# WHAT TO WORK ON:
Would you restate every entry below word for word? Leave out the pictures.

[Collected data entries]
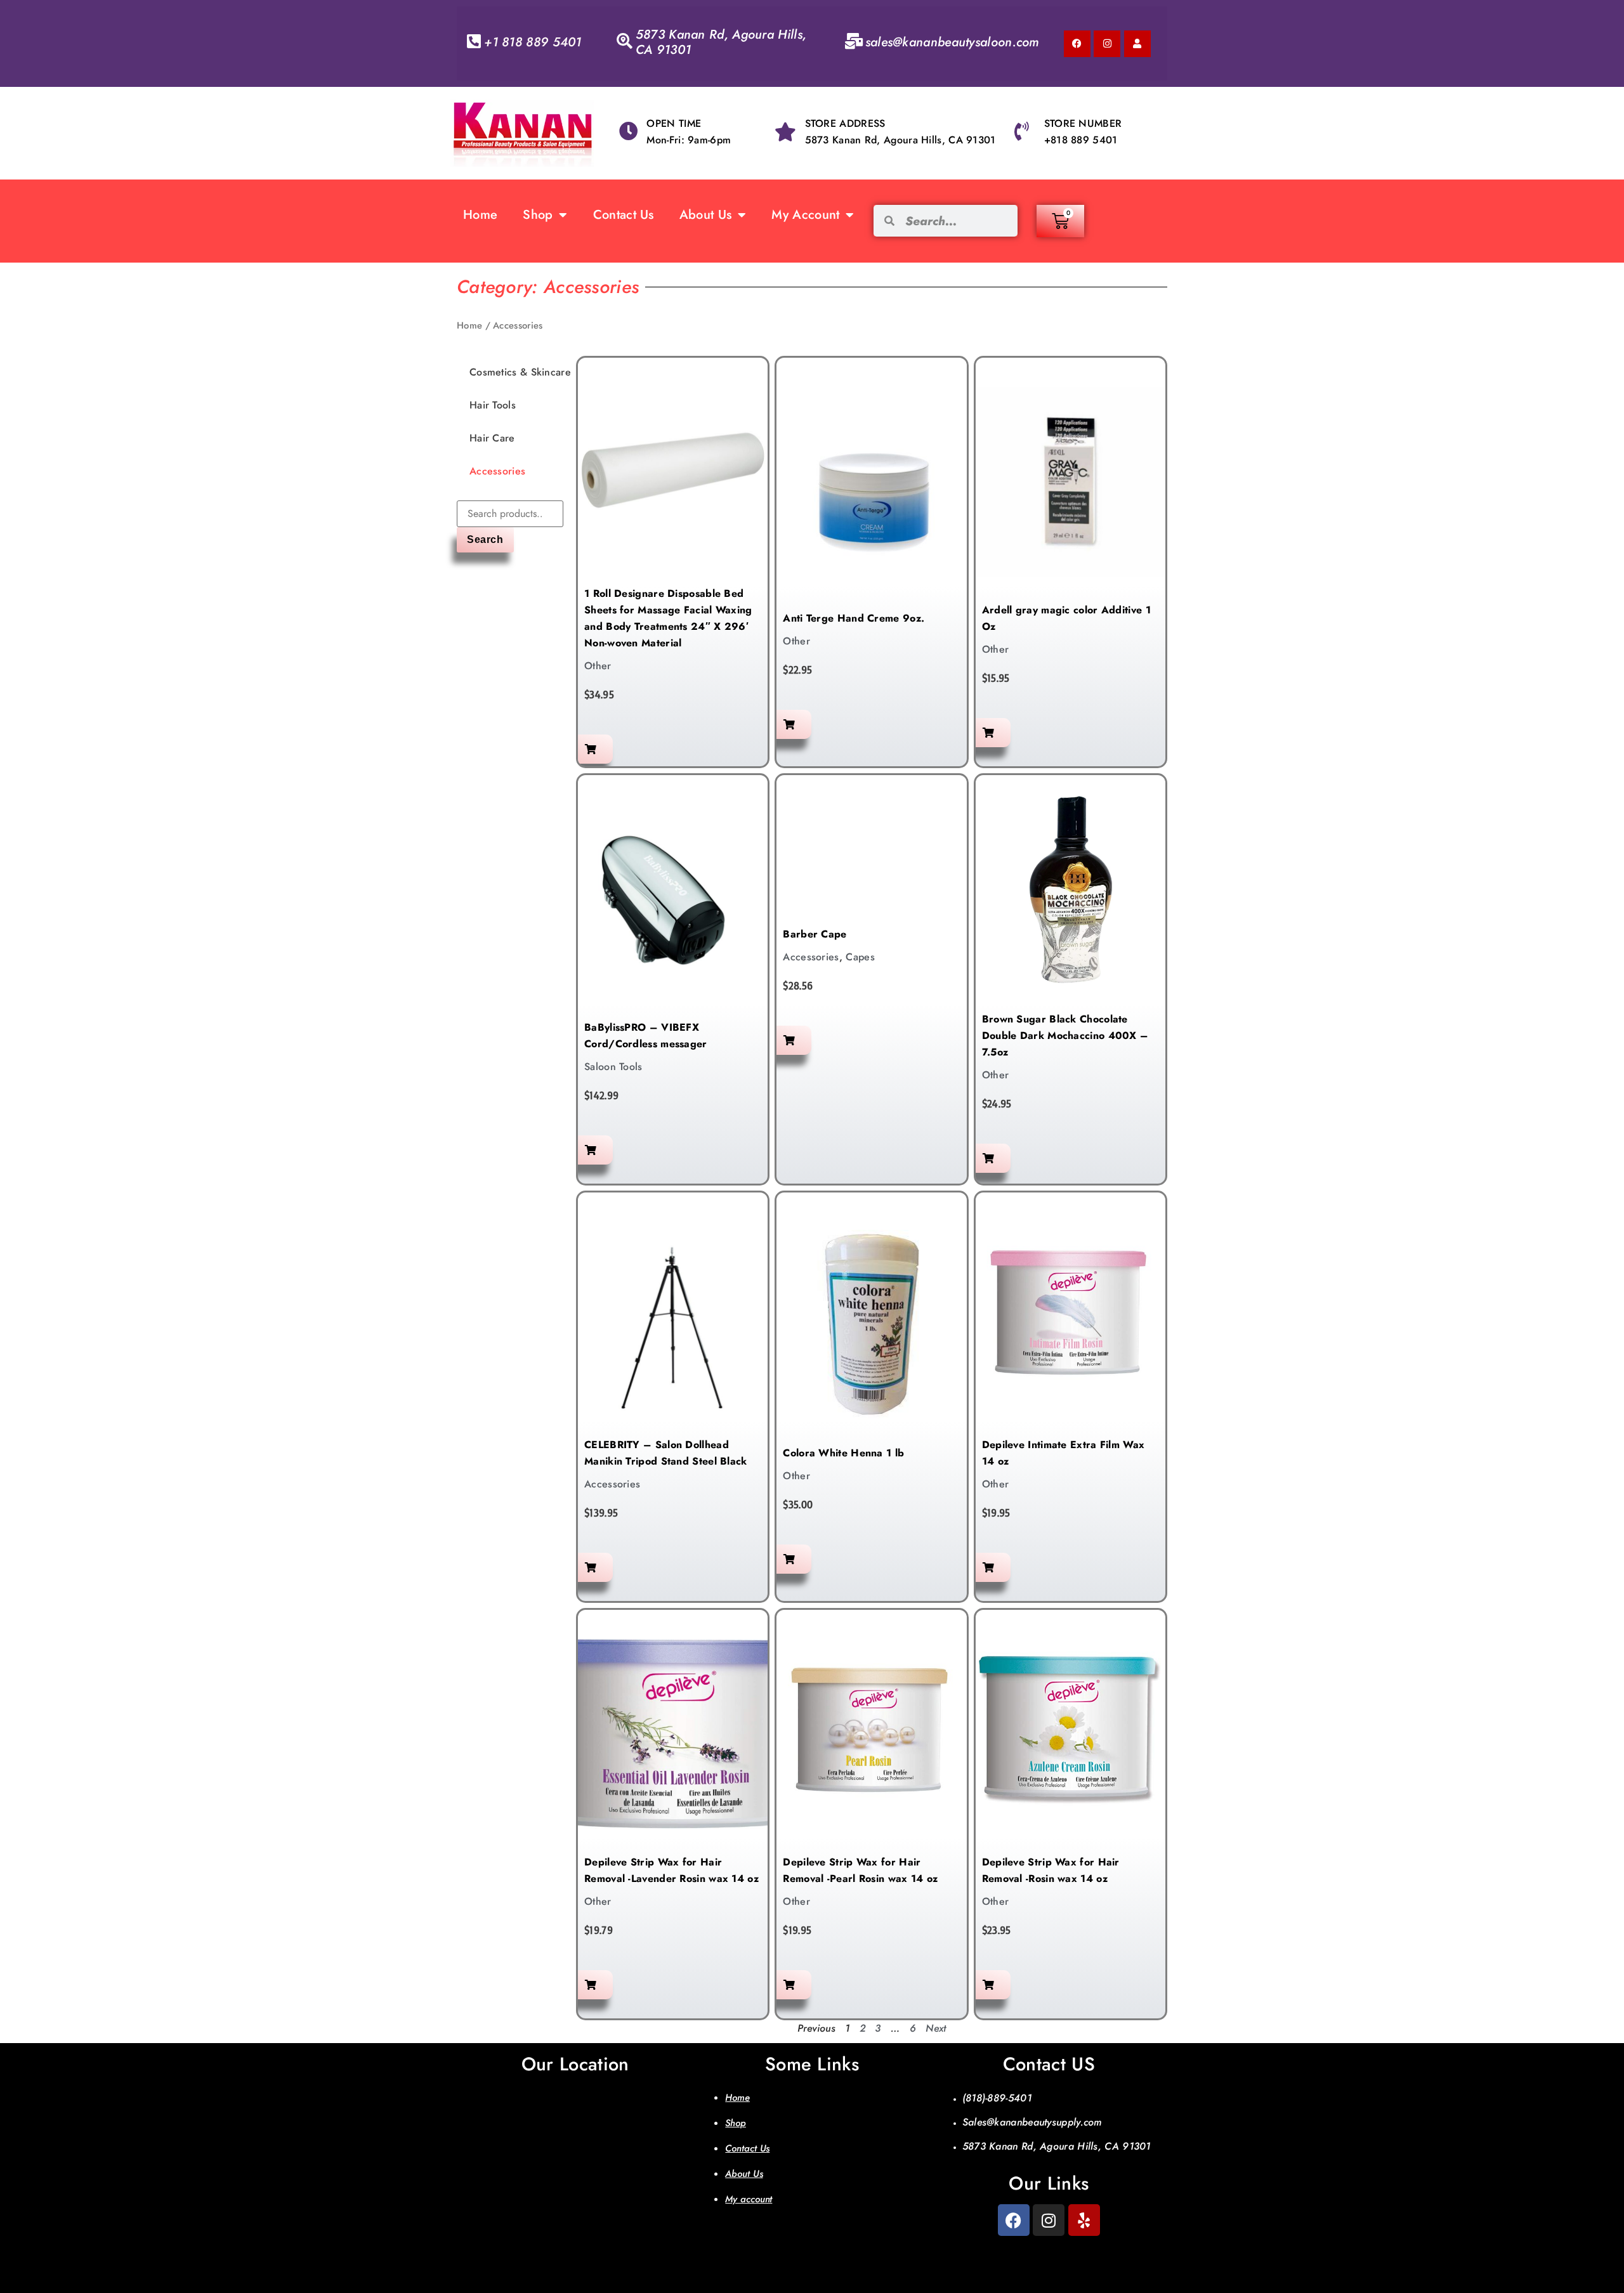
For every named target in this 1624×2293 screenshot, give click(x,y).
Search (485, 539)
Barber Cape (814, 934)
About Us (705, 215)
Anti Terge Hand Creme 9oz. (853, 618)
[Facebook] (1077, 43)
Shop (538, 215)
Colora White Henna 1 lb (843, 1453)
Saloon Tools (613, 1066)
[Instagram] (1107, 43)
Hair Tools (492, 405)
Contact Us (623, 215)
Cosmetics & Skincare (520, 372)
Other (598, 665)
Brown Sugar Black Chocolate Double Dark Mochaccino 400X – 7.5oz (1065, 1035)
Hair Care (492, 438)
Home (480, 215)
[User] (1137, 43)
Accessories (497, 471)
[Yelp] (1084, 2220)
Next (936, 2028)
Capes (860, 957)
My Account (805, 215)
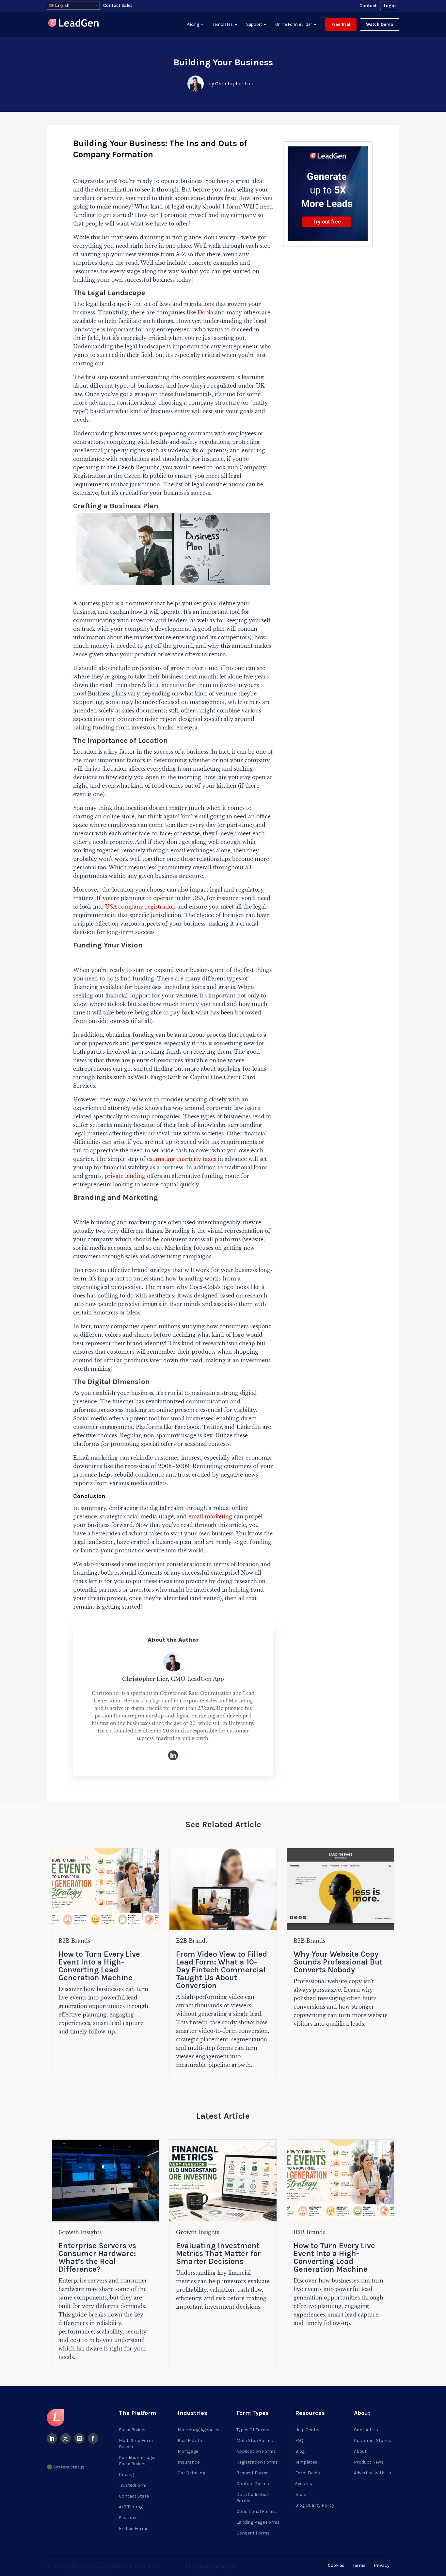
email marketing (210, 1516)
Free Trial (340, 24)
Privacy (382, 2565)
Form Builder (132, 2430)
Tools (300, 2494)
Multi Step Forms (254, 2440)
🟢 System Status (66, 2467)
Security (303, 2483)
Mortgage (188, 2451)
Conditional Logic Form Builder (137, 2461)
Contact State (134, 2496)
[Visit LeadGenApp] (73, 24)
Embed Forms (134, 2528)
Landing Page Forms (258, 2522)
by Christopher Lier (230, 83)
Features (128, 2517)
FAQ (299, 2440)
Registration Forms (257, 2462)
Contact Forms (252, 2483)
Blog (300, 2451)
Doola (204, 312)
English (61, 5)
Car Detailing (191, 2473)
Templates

# TASK OUTPUT:
For every named target in this 1624×2293 screenshot, give click(x,y).
Search (485, 539)
Barber Cape (814, 934)
About Us (705, 215)
Anti Terge Hand Creme 9oz. (853, 618)
[Facebook] (1077, 43)
Shop (538, 215)
Colora White Henna 1 lb (843, 1453)
Saloon Tools (613, 1066)
[Instagram] (1107, 43)
Hair Tools (492, 405)
Contact Us (623, 215)
Cosmetics & Skincare (520, 372)
Other (598, 665)
Brown Sugar Black Chocolate Double Dark Mochaccino 400X – 7.5oz (1065, 1035)
Hair Care (492, 438)
Home (480, 215)
[User] (1137, 43)
Accessories (497, 471)
[Yelp] (1084, 2220)
Next (936, 2028)
Capes (860, 957)
My Account (805, 215)
email marketing (210, 1516)
Free Trial (340, 24)
Privacy (382, 2565)
Form Builder (132, 2430)
Tools (300, 2494)
Multi Step Forms (254, 2440)
🟢 System Status (66, 2467)
Security (303, 2483)
Mortgage (188, 2451)
Conditional Logic Form Builder (137, 2461)
Contact State (134, 2496)
[Visit LeadGenApp] (73, 24)
Embed Forms (134, 2528)
Landing Page Forms (258, 2522)
by Christopher Lier (230, 83)
Features (128, 2517)
FAQ (299, 2440)
Registration Forms (257, 2462)
Contact Forms (252, 2483)
Blog (300, 2451)
Doola (204, 312)
English (61, 5)
Car Detailing (191, 2473)
Templates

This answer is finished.